▼
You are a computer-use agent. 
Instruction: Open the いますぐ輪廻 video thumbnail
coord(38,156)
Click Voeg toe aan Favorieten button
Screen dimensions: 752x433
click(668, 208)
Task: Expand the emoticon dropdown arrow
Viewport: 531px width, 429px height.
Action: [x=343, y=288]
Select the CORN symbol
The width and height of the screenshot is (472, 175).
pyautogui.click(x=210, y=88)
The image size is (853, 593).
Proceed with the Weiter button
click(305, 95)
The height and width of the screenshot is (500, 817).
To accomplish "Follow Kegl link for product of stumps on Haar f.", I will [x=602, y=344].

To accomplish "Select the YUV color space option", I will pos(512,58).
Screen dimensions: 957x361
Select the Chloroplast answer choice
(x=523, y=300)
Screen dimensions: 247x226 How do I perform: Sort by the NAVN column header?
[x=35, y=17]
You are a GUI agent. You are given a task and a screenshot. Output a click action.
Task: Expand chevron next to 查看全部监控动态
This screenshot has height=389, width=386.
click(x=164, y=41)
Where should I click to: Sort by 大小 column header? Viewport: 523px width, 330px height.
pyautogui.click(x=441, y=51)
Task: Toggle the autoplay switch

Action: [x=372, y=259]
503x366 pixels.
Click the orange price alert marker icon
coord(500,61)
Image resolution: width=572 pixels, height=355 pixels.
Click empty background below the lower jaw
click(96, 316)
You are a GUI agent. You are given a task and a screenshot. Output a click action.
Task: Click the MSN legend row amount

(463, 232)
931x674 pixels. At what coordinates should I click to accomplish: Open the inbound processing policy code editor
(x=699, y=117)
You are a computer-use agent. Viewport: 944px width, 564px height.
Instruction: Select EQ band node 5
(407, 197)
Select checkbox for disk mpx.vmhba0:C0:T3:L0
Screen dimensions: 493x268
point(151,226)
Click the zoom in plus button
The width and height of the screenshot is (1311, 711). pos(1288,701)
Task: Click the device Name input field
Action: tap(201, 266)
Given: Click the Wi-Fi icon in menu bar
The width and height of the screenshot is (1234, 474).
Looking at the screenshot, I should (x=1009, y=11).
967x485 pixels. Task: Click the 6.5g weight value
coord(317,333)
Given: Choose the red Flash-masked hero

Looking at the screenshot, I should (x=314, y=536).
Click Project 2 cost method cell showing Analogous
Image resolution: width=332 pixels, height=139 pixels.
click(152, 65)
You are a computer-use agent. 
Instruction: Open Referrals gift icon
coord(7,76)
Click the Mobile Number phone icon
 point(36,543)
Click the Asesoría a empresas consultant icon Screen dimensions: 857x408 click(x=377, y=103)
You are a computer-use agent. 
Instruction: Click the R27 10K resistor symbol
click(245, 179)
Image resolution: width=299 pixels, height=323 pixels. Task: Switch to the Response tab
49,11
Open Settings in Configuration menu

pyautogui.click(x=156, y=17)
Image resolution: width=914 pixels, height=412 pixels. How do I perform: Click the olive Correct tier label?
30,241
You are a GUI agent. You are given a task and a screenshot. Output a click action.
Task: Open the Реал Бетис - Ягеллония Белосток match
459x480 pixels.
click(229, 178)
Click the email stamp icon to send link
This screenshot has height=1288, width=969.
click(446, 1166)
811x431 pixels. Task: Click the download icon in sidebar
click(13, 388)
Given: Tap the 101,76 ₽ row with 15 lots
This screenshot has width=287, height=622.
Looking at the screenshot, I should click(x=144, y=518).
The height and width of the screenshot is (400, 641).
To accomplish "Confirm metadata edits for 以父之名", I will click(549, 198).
▲
» **TASK PROMPT**
Exactly the lines from the one containing "Click the email stamp icon to send link" to the final line of the entries must be restated, and no others.

» **ANSWER AREA**
Click the email stamp icon to send link
This screenshot has height=1288, width=969.
click(446, 1166)
811x431 pixels. Task: Click the download icon in sidebar
click(13, 388)
Given: Tap the 101,76 ₽ row with 15 lots
This screenshot has width=287, height=622.
Looking at the screenshot, I should click(x=144, y=518).
The height and width of the screenshot is (400, 641).
To accomplish "Confirm metadata edits for 以父之名", I will click(549, 198).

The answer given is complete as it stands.